[Source data]

+ + + +

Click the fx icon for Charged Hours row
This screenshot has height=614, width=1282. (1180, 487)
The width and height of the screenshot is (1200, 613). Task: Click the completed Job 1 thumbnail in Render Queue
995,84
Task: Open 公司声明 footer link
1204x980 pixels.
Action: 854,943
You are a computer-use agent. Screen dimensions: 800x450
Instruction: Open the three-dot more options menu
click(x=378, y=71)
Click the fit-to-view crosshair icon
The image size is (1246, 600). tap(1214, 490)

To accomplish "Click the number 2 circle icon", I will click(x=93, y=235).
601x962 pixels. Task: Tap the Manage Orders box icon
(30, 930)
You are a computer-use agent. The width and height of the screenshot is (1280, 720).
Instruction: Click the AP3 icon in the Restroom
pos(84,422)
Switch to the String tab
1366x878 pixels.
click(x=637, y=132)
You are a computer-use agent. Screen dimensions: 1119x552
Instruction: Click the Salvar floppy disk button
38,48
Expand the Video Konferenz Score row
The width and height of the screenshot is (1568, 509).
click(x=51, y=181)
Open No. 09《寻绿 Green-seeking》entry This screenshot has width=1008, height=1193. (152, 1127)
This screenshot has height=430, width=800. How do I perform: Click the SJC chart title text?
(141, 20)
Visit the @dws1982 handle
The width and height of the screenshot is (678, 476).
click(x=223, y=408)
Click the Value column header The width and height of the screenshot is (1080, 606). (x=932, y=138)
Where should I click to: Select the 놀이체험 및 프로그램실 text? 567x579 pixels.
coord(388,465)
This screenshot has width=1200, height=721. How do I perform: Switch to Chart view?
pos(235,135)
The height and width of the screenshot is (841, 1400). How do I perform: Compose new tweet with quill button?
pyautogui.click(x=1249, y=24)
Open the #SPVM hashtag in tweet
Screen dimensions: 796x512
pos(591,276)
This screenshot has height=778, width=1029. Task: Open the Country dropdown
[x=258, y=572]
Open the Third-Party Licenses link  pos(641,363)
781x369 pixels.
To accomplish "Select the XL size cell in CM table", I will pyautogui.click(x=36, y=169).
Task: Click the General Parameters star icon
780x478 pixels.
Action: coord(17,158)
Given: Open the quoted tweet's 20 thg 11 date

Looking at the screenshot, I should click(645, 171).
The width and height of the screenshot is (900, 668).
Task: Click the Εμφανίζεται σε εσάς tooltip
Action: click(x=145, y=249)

+ + + +

* [TASK DETAILS] Scan the entries above for the line containing "This screenshot has height=430, width=800.", and copy it and all lines after it exactly, down to and including the line containing "781x369 pixels.".

* [ANSWER TO THIS PROBLEM]
This screenshot has height=430, width=800. How do I perform: Click the SJC chart title text?
(141, 20)
Visit the @dws1982 handle
The width and height of the screenshot is (678, 476).
click(x=223, y=408)
Click the Value column header The width and height of the screenshot is (1080, 606). (x=932, y=138)
Where should I click to: Select the 놀이체험 및 프로그램실 text? 567x579 pixels.
coord(388,465)
This screenshot has width=1200, height=721. How do I perform: Switch to Chart view?
pos(235,135)
The height and width of the screenshot is (841, 1400). How do I perform: Compose new tweet with quill button?
pyautogui.click(x=1249, y=24)
Open the #SPVM hashtag in tweet
Screen dimensions: 796x512
pos(591,276)
This screenshot has height=778, width=1029. Task: Open the Country dropdown
[x=258, y=572]
Open the Third-Party Licenses link  pos(641,363)
781x369 pixels.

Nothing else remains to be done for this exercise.